TASK OBJECTIVE: Only one range belongs in the answer: the line holding "You are a computer-use agent. Image" through the last line of the records, reproduced as is.

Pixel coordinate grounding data
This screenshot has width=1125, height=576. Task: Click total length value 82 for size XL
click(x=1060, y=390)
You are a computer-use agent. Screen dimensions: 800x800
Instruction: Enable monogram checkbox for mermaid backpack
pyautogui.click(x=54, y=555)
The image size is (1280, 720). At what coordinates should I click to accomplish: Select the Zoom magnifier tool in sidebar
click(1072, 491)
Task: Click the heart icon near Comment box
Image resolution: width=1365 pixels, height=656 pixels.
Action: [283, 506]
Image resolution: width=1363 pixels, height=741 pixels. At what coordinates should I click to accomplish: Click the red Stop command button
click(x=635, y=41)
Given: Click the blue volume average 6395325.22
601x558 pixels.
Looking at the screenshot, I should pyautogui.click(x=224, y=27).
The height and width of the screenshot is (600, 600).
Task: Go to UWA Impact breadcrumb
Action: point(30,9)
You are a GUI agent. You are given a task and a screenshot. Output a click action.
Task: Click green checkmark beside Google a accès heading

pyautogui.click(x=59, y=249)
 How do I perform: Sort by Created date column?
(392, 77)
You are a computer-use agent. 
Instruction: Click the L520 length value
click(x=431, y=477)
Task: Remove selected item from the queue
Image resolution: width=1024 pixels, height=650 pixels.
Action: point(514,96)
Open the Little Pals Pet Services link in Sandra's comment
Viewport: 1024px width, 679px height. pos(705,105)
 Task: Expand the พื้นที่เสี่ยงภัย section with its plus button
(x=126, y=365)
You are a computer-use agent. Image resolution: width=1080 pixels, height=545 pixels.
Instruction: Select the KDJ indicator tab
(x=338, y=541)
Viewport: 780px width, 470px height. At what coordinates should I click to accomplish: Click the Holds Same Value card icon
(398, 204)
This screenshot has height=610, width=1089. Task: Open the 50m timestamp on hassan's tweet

RESPONSE TO THIS TASK:
You are a computer-use agent. Image resolution: width=1080 pixels, height=545 pixels.
Instruction: Select the KDJ indicator tab
(x=338, y=541)
Viewport: 780px width, 470px height. At what coordinates should I click to accomplish: Click the Holds Same Value card icon
(398, 204)
This screenshot has height=610, width=1089. Task: Open the 50m timestamp on hassan's tweet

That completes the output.